• Instructions to follow
In the records below, rewrite the lines between the one containing "Given: Click the Copy to Clipboard button" and the one containing "Looking at the screenshot, I should pos(935,238).", inclusive, with "Given" changed to "Instruction" and everything else left as it is.

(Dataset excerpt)
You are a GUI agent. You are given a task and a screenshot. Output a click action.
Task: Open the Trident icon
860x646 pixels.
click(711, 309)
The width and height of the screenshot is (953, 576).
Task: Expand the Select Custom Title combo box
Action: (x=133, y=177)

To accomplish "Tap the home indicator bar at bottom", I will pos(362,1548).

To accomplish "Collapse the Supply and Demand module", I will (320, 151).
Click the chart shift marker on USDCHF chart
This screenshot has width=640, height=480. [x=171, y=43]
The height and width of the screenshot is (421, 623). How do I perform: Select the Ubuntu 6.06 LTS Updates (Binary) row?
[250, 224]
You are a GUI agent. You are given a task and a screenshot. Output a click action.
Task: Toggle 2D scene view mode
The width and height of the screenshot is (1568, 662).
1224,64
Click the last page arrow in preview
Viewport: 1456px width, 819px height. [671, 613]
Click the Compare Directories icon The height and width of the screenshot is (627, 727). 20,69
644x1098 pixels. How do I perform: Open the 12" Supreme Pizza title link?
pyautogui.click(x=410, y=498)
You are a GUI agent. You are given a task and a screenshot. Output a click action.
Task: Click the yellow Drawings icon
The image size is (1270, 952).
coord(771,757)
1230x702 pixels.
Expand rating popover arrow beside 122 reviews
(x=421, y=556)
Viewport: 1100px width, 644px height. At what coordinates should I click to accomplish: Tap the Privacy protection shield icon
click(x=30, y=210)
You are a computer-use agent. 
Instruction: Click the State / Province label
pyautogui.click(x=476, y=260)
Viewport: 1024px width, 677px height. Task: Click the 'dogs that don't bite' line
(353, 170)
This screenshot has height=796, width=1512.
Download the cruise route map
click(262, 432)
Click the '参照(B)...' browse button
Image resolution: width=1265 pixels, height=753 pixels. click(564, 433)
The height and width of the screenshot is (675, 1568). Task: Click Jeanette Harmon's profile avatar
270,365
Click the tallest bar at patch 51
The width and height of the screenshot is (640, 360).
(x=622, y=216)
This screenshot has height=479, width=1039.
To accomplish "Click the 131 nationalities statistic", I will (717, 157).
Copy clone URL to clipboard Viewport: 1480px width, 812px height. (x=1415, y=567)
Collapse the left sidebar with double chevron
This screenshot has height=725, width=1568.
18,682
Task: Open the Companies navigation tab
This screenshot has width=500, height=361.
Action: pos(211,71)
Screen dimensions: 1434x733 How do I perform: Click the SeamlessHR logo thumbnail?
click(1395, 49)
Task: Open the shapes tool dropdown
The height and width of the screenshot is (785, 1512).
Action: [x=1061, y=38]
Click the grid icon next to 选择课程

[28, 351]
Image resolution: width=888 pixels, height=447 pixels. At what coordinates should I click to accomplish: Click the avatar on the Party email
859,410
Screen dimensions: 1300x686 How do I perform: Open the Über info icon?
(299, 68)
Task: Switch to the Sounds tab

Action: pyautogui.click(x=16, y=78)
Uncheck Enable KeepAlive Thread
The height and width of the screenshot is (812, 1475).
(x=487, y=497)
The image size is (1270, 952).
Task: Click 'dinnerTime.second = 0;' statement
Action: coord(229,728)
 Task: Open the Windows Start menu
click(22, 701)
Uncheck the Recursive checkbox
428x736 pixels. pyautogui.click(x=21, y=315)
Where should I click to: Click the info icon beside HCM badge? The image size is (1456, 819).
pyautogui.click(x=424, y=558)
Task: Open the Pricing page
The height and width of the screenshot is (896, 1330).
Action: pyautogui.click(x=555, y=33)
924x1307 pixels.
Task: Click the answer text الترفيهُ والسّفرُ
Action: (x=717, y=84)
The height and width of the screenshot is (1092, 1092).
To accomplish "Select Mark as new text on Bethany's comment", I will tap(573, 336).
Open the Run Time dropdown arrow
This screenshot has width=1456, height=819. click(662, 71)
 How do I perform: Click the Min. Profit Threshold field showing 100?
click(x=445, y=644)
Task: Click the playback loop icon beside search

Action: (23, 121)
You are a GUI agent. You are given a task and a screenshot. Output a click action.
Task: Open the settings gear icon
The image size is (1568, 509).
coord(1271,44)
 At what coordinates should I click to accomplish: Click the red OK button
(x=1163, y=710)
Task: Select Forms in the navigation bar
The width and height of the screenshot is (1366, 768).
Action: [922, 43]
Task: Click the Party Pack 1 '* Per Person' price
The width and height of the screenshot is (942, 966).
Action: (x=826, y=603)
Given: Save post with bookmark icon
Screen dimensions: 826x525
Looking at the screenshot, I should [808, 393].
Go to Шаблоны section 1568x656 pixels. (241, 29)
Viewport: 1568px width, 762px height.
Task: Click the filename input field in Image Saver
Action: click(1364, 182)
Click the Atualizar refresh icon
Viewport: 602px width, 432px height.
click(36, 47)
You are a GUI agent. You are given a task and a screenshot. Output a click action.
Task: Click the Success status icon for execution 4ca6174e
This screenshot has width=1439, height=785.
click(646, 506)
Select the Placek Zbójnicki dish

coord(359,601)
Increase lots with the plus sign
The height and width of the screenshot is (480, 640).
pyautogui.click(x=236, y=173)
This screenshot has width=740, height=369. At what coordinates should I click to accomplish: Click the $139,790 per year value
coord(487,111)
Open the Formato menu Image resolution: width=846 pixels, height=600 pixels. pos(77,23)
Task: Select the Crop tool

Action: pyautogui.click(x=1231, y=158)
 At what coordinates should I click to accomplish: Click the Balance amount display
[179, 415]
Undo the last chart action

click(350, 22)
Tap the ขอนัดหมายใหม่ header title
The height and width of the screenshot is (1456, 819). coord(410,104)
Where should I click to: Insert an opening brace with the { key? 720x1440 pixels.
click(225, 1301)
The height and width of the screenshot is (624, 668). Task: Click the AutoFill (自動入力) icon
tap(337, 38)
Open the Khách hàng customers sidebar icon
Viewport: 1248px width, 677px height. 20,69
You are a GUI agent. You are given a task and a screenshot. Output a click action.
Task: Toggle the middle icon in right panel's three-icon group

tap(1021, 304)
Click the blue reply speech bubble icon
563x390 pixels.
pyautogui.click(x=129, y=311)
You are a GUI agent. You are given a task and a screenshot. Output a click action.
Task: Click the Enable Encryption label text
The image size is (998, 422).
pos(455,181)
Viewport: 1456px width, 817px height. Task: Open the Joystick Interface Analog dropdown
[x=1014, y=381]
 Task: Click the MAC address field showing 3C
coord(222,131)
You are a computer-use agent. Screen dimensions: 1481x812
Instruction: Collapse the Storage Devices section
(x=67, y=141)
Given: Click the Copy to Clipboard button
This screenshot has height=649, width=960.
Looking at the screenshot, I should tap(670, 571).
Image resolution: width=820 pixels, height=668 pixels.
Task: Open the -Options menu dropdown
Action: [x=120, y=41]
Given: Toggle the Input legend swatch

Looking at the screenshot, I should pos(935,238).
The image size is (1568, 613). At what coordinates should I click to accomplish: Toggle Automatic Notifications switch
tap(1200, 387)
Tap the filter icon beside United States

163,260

• Solution
Instruction: Click the Copy to Clipboard button
This screenshot has height=649, width=960.
Looking at the screenshot, I should tap(670, 571).
Image resolution: width=820 pixels, height=668 pixels.
Task: Open the -Options menu dropdown
Action: [x=120, y=41]
Instruction: Toggle the Input legend swatch

Looking at the screenshot, I should pos(935,238).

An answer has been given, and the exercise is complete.